→ Study material:
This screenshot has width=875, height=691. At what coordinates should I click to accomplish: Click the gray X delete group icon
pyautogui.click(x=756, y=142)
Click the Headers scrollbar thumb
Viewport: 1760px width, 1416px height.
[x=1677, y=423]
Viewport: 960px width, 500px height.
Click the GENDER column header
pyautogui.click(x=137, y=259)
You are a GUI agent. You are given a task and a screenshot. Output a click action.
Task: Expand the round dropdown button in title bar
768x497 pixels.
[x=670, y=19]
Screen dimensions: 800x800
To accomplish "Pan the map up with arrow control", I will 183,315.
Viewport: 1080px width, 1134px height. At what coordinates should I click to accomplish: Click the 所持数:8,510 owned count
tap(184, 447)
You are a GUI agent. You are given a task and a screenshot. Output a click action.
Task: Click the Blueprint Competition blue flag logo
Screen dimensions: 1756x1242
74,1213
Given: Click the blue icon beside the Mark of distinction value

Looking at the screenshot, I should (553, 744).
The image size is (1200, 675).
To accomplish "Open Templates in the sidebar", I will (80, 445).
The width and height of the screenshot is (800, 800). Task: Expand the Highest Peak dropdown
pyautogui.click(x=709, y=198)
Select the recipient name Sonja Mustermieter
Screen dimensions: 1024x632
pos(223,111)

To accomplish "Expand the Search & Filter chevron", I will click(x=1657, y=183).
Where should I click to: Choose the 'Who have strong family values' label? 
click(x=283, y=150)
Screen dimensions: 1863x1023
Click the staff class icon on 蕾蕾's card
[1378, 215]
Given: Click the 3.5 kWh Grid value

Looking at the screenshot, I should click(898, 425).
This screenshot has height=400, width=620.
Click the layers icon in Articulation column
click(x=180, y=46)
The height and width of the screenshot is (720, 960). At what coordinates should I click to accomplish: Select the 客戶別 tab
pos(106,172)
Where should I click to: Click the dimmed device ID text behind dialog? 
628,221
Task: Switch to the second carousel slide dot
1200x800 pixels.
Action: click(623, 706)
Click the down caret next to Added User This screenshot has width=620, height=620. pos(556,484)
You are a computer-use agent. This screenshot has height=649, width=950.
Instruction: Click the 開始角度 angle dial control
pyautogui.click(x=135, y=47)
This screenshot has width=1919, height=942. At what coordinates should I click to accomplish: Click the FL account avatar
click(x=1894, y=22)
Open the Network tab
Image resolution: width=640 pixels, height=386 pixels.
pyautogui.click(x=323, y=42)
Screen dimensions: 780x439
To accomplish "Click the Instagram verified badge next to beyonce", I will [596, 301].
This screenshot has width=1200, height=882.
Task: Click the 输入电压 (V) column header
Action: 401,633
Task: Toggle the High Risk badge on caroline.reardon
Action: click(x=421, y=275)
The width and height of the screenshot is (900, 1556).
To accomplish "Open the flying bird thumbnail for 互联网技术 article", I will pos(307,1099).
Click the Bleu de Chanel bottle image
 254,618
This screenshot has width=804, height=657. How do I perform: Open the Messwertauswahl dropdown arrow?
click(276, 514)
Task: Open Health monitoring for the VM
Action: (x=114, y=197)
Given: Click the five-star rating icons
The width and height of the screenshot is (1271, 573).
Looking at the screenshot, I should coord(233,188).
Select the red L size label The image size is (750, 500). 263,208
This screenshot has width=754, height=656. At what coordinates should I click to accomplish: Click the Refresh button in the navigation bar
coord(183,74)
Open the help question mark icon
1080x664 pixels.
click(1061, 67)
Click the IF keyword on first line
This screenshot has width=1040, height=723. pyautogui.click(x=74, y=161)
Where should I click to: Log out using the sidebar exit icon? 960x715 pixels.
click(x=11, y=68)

→ Problem: Copy out the entire listing word for word. Keep every line as it is.

→ Answer to this task:
This screenshot has width=875, height=691. At what coordinates should I click to accomplish: Click the gray X delete group icon
pyautogui.click(x=756, y=142)
Click the Headers scrollbar thumb
Viewport: 1760px width, 1416px height.
[x=1677, y=423]
Viewport: 960px width, 500px height.
Click the GENDER column header
pyautogui.click(x=137, y=259)
You are a GUI agent. You are given a task and a screenshot. Output a click action.
Task: Expand the round dropdown button in title bar
768x497 pixels.
[x=670, y=19]
Screen dimensions: 800x800
To accomplish "Pan the map up with arrow control", I will 183,315.
Viewport: 1080px width, 1134px height. At what coordinates should I click to accomplish: Click the 所持数:8,510 owned count
tap(184, 447)
You are a GUI agent. You are given a task and a screenshot. Output a click action.
Task: Click the Blueprint Competition blue flag logo
Screen dimensions: 1756x1242
74,1213
Given: Click the blue icon beside the Mark of distinction value

Looking at the screenshot, I should (553, 744).
The image size is (1200, 675).
To accomplish "Open Templates in the sidebar", I will (80, 445).
The width and height of the screenshot is (800, 800). Task: Expand the Highest Peak dropdown
pyautogui.click(x=709, y=198)
Select the recipient name Sonja Mustermieter
Screen dimensions: 1024x632
pos(223,111)

To accomplish "Expand the Search & Filter chevron", I will click(x=1657, y=183).
Where should I click to: Choose the 'Who have strong family values' label? 
click(x=283, y=150)
Screen dimensions: 1863x1023
Click the staff class icon on 蕾蕾's card
[1378, 215]
Given: Click the 3.5 kWh Grid value

Looking at the screenshot, I should click(898, 425).
This screenshot has height=400, width=620.
Click the layers icon in Articulation column
click(x=180, y=46)
The height and width of the screenshot is (720, 960). At what coordinates should I click to accomplish: Select the 客戶別 tab
pos(106,172)
Where should I click to: Click the dimmed device ID text behind dialog? 
628,221
Task: Switch to the second carousel slide dot
1200x800 pixels.
Action: click(623, 706)
Click the down caret next to Added User This screenshot has width=620, height=620. pos(556,484)
You are a computer-use agent. This screenshot has height=649, width=950.
Instruction: Click the 開始角度 angle dial control
pyautogui.click(x=135, y=47)
This screenshot has width=1919, height=942. At what coordinates should I click to accomplish: Click the FL account avatar
click(x=1894, y=22)
Open the Network tab
Image resolution: width=640 pixels, height=386 pixels.
pyautogui.click(x=323, y=42)
Screen dimensions: 780x439
To accomplish "Click the Instagram verified badge next to beyonce", I will [596, 301].
This screenshot has width=1200, height=882.
Task: Click the 输入电压 (V) column header
Action: 401,633
Task: Toggle the High Risk badge on caroline.reardon
Action: click(x=421, y=275)
The width and height of the screenshot is (900, 1556).
To accomplish "Open the flying bird thumbnail for 互联网技术 article", I will pos(307,1099).
Click the Bleu de Chanel bottle image
 254,618
This screenshot has width=804, height=657. How do I perform: Open the Messwertauswahl dropdown arrow?
click(276, 514)
Task: Open Health monitoring for the VM
Action: (x=114, y=197)
Given: Click the five-star rating icons
The width and height of the screenshot is (1271, 573).
Looking at the screenshot, I should coord(233,188).
Select the red L size label The image size is (750, 500). 263,208
This screenshot has width=754, height=656. At what coordinates should I click to accomplish: Click the Refresh button in the navigation bar
coord(183,74)
Open the help question mark icon
1080x664 pixels.
click(1061, 67)
Click the IF keyword on first line
This screenshot has width=1040, height=723. pyautogui.click(x=74, y=161)
Where should I click to: Log out using the sidebar exit icon? 960x715 pixels.
click(x=11, y=68)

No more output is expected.